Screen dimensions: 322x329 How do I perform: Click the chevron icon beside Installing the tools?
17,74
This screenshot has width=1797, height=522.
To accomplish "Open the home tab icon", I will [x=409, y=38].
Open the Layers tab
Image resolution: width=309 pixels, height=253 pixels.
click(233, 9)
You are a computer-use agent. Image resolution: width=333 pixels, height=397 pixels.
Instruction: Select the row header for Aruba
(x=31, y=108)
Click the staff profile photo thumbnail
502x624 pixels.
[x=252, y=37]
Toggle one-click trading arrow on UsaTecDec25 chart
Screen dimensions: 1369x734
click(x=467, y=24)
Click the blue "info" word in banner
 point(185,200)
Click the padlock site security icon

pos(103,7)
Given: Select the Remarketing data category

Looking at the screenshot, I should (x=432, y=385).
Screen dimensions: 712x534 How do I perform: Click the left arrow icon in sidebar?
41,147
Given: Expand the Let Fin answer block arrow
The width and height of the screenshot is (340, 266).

□ □ □ □ □

Only the lines from the one with "Screen dimensions: 712x534" through the last line above should be restated, word for word.

*Response area*.
Screen dimensions: 712x534 How do I perform: Click the left arrow icon in sidebar?
41,147
Given: Expand the Let Fin answer block arrow
The width and height of the screenshot is (340, 266).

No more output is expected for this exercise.